Así es desde los orígenes del pensamiento, cuando la tragedia tenía el propósito de expurgar pasiones y pecados a través del terror y la piedad.

En medio de esos procesos en que las emociones prevalecen sobre la razón, todas las partes involucradas, por conveniencia o incapacidad, niegan la complejidad de los hechos y su inexorable transitoriedad. 

Diego Martino, profesor de Historia en UADE, nos recordó hace poco un pasaje de Ray Bradbury, en su novela Fahrenheit 451, en el que describía proféticamente: “Los clásicos reducidos a una emisión radiofónica de quince minutos. Después, vueltos a reducir para llenar una lectura de dos minutos. Por fin, convertidos en un resumen de diccionario de diez o doce líneas. […] ¿Política? ¡Una columna, dos frases, un titular! Luego, en plena vorágine, todo desaparece. La mente del hombre gira tan aprisa […] que la fuerza centrífuga elimina todo pensamiento”.

Cuando los acontecimientos dramáticos irrumpen en la esfera pública y no dejan marca alguna, se pierde una magnífica oportunidad de aprendizaje.

Hace cuarenta años que la democracia acumula lecciones pendientes. A propósito, recordamos al filósofo Georg Gadameren en la conferencia de 1999 “La educación es educarse” cuando declaraba: “¿Quién ha aprendido realmente si no ha aprendido de sus propios errores?”.

En más de una oportunidad, la educación, con reformas y planes especiales, intentó reforzar los métodos de aprendizaje, de conocimiento de la realidad y de desarrollo de un pensamiento crítico. 

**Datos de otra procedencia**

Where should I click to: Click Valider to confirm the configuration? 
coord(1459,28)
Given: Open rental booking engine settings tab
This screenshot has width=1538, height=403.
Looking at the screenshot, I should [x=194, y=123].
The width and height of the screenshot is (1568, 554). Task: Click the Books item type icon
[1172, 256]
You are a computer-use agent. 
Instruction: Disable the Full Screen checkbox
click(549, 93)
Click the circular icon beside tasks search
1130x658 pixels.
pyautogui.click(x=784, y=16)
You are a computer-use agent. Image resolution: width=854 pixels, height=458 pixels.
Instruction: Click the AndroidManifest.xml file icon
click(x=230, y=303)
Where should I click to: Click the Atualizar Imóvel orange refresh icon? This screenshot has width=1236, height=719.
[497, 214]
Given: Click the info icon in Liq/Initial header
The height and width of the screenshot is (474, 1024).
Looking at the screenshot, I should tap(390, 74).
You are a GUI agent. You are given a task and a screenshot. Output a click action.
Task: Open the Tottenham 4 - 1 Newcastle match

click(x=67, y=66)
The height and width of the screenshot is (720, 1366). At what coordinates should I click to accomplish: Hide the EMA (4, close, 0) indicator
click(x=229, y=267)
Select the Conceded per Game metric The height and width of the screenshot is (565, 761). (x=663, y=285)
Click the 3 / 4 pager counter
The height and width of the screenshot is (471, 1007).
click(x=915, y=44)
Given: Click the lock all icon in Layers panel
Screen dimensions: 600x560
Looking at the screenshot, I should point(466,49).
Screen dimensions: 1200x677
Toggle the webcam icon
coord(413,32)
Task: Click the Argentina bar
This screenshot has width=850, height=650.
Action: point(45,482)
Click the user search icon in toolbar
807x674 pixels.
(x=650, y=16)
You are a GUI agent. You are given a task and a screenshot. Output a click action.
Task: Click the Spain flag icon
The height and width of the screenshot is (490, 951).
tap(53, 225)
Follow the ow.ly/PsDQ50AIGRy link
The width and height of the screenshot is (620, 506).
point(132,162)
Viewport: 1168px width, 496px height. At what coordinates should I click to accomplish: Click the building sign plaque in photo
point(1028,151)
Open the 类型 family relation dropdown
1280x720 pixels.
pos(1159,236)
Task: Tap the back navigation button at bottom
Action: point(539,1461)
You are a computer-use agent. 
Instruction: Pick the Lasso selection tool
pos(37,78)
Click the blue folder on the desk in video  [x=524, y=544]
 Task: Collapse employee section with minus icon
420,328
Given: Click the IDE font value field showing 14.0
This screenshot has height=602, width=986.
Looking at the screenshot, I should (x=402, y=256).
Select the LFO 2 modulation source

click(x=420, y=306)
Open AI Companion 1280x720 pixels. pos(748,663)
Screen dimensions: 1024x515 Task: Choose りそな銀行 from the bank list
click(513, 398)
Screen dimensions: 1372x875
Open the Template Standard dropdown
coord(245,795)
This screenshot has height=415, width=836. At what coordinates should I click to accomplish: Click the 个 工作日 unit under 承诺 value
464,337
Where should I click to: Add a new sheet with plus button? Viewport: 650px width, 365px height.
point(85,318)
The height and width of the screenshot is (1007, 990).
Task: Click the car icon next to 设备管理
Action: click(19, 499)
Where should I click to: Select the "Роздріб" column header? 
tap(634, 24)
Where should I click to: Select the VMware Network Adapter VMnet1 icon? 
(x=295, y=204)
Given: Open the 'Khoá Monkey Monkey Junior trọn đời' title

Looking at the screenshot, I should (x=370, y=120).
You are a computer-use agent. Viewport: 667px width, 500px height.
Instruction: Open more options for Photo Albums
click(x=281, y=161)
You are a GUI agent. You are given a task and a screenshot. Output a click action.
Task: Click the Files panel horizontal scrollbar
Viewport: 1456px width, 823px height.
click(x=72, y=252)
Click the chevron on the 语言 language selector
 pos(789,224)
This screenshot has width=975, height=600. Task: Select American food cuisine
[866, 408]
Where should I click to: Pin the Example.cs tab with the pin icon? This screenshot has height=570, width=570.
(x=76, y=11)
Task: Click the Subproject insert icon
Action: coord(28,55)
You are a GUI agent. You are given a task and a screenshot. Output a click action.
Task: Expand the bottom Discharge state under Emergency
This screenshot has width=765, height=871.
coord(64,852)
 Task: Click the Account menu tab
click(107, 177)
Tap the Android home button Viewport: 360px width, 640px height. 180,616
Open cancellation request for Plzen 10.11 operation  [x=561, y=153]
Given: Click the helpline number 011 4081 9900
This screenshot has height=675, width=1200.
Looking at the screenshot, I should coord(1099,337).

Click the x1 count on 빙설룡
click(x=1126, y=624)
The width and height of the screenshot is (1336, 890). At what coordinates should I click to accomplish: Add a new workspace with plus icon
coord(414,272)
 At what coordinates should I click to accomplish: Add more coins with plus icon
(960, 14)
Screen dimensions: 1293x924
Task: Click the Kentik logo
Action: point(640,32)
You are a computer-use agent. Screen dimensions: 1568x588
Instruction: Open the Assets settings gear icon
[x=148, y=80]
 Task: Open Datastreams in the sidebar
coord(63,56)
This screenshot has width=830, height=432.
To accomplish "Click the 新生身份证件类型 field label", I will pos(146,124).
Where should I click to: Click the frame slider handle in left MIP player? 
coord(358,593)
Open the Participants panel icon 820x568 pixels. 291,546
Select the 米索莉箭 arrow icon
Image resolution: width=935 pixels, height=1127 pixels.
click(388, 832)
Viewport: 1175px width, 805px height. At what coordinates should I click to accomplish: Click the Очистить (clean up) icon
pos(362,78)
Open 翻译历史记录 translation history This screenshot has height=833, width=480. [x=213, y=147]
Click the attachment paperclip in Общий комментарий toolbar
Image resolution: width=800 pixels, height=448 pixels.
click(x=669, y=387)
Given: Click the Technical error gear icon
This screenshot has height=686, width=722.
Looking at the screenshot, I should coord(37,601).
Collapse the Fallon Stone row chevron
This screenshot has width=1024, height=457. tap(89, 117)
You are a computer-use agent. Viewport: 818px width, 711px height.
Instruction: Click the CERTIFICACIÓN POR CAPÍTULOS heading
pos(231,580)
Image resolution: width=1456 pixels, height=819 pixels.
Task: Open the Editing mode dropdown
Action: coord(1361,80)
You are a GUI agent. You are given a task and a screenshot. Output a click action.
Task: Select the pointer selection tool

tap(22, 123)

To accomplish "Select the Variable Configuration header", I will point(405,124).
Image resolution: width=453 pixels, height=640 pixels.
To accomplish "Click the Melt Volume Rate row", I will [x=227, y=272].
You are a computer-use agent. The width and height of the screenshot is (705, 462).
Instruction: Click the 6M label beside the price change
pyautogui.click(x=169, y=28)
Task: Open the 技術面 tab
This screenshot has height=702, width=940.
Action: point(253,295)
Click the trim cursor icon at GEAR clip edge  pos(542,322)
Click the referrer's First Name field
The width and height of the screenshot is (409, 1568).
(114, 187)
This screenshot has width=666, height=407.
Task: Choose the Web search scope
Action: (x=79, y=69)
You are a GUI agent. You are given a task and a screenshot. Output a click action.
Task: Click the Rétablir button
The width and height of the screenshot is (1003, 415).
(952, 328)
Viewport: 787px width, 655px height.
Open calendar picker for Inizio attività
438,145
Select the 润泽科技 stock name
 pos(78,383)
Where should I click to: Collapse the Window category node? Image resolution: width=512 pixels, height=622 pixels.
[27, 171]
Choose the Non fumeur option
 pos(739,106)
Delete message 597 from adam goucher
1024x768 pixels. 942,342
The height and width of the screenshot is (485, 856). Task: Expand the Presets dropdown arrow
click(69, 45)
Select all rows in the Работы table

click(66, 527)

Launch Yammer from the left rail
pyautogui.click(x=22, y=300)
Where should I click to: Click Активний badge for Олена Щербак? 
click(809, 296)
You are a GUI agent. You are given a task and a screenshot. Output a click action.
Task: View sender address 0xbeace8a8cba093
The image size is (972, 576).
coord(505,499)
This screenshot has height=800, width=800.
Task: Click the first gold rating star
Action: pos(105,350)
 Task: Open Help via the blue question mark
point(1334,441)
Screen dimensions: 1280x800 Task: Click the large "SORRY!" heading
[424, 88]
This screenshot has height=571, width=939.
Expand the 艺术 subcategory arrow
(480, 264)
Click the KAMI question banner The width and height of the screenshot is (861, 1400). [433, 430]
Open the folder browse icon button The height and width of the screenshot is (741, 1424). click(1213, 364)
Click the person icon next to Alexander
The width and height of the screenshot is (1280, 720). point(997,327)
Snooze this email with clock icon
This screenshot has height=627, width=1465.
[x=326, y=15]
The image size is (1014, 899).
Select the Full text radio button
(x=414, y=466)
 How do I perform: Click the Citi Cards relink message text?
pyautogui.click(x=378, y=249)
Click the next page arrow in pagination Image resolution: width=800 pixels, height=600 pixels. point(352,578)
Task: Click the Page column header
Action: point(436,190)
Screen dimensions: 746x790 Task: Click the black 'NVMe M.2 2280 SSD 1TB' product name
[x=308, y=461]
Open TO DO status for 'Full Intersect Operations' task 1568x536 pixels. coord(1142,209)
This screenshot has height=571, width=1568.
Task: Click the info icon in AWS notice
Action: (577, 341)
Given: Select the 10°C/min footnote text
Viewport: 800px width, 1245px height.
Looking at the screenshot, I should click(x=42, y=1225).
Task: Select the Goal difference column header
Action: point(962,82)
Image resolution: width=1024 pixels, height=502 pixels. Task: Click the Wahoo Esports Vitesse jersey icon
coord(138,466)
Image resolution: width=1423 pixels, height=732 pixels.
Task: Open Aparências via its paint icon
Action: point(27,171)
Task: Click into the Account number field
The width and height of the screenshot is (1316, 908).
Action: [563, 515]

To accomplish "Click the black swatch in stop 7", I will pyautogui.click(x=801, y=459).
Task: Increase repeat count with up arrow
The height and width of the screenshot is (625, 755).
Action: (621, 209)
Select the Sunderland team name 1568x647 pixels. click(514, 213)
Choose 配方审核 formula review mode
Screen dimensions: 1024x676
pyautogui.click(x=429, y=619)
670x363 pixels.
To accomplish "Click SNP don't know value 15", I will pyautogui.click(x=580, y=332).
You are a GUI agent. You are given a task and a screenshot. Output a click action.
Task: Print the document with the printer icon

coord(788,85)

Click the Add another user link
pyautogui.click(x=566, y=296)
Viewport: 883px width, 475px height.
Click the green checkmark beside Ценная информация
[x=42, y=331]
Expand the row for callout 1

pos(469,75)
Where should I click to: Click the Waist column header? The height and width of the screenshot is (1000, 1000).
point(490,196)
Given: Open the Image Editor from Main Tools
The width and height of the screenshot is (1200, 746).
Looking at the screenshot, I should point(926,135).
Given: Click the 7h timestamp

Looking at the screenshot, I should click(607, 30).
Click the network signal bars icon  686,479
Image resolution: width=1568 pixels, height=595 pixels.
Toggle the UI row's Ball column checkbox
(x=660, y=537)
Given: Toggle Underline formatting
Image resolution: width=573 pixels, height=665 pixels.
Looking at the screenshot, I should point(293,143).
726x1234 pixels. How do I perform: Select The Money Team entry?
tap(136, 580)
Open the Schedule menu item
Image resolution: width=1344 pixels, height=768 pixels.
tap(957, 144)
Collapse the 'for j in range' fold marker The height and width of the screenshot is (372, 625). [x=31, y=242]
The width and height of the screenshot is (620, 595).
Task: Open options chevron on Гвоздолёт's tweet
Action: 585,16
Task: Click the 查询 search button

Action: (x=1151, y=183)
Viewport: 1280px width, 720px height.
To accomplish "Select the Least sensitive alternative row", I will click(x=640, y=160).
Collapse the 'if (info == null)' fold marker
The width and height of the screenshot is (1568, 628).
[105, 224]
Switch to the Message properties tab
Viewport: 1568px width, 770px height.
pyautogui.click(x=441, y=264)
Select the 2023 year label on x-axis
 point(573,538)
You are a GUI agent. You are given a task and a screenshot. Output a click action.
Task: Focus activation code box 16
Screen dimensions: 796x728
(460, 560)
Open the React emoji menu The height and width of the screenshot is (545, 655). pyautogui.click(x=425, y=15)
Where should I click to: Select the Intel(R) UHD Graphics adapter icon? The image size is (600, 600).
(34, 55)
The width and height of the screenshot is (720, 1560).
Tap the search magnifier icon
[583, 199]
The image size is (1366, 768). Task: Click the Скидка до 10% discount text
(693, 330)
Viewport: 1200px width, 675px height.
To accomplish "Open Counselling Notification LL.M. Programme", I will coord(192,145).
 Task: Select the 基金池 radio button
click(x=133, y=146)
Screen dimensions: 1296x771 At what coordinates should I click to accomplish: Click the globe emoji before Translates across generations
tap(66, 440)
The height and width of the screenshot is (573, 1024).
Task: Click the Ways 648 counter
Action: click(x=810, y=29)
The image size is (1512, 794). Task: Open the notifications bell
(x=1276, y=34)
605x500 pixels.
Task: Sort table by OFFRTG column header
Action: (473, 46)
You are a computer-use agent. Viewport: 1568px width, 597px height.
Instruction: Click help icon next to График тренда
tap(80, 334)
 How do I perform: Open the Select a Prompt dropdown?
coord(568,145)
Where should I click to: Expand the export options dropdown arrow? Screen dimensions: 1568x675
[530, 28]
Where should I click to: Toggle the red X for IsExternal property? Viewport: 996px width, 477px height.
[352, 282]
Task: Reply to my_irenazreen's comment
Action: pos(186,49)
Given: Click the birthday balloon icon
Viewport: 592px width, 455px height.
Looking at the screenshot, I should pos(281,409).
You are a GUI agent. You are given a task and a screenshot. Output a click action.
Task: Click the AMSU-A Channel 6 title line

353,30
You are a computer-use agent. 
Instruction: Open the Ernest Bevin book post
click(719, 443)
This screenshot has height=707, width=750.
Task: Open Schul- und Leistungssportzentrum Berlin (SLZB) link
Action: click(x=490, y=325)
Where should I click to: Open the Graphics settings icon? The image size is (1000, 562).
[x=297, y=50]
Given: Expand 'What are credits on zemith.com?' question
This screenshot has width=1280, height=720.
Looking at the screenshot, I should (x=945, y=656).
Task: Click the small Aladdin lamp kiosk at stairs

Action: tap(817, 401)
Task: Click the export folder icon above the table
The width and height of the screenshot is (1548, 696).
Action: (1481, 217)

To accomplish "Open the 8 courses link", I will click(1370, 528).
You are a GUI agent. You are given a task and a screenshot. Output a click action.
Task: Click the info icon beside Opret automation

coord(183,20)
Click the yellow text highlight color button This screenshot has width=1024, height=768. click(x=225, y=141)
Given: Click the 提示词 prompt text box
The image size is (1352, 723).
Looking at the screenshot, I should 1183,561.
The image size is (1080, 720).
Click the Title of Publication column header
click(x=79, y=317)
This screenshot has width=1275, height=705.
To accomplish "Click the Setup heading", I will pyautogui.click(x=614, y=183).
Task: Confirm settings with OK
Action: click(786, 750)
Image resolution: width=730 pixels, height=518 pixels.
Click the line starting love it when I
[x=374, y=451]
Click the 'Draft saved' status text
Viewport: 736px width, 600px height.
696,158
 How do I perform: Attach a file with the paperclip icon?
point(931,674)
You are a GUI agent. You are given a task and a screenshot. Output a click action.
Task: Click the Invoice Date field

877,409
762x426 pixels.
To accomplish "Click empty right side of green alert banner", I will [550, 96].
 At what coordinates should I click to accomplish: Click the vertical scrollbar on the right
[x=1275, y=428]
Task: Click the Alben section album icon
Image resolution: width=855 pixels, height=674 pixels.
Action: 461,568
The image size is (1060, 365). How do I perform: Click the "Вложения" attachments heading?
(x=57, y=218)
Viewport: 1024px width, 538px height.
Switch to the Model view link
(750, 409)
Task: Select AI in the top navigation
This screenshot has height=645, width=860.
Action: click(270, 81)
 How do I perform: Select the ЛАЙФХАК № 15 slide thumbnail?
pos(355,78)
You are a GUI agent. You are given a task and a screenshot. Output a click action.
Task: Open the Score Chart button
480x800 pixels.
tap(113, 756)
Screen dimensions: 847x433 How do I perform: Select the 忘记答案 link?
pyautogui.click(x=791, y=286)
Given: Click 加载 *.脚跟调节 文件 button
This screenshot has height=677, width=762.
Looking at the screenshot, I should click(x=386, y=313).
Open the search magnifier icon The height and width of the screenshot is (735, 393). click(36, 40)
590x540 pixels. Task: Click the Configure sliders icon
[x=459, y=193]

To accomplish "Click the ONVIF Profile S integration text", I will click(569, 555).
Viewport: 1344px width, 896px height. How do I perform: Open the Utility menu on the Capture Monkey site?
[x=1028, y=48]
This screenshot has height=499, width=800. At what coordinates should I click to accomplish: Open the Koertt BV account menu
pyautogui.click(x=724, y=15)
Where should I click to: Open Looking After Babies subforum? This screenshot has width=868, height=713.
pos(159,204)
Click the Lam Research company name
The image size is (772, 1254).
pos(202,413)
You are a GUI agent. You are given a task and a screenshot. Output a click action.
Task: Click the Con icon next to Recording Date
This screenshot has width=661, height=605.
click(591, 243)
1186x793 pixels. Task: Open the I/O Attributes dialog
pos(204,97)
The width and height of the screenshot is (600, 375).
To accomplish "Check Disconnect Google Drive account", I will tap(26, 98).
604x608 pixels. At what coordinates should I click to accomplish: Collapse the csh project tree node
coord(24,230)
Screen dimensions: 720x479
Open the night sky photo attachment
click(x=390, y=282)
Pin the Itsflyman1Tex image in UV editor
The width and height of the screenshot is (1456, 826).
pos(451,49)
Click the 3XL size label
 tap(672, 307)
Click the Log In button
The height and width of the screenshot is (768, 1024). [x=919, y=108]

Mientras tanto, la reconstitución del tejido social esperaba (espera) su turno, y esa es una matriz que la educación requiere inevitablemente para cumplir con su propósito. Es oportuno Gadamer, otra vez: “Allí donde el hogar ya haya fracasado por completo, normalmente tampoco el maestro tendrá mucho éxito”.

Cuando un acontecimiento dramático irrumpe hay una posibilidad de aprender

Las democracias abren el abanico de la información con la promesa de salir de las visiones monopólicas y tremendistas de los hechos. La Argentina desde 1983 no ha sido la excepción. 

Sin embargo, frente a los temas que trastocan los medios y, por extensión, la vida de las personas, renacen con fuerza la actitud tremendista y la trampa de las dos opciones únicas: esclarecimiento del hecho o caos institucional. 

Durante la revuelta interna del Ejército en las Pascuas de 1987, la voz de orden fue, limpiamente, “dictadura o democracia”. No había gradientes en el leitmotiv político, no se aceptaban grises desde la sociedad movilizada.
Lección magistral del enorme John Dewey y su visión incondicional de la educación como pilar del sistema democrático: “La educación es la construcción o reorganización de la experiencia que se une al significado de la experiencia y que aumenta la facultad de elegir el curso de la experiencia subsiguiente”. 

Los acontecimientos que perturban la vida social solo durante el lapso en que transcurren se informan y analizan (cual más que una tragedia colectiva), y luego desaparecen como si nunca hubieran tenido lugar, revelan nuestra propensión a la mirada simplista y poca inclinación a comprender, analizar y crear soluciones que prevengan las propias causas que los generaron.

 

*Director del Departamento de Ciencias Sociales y Humanidades de UADE.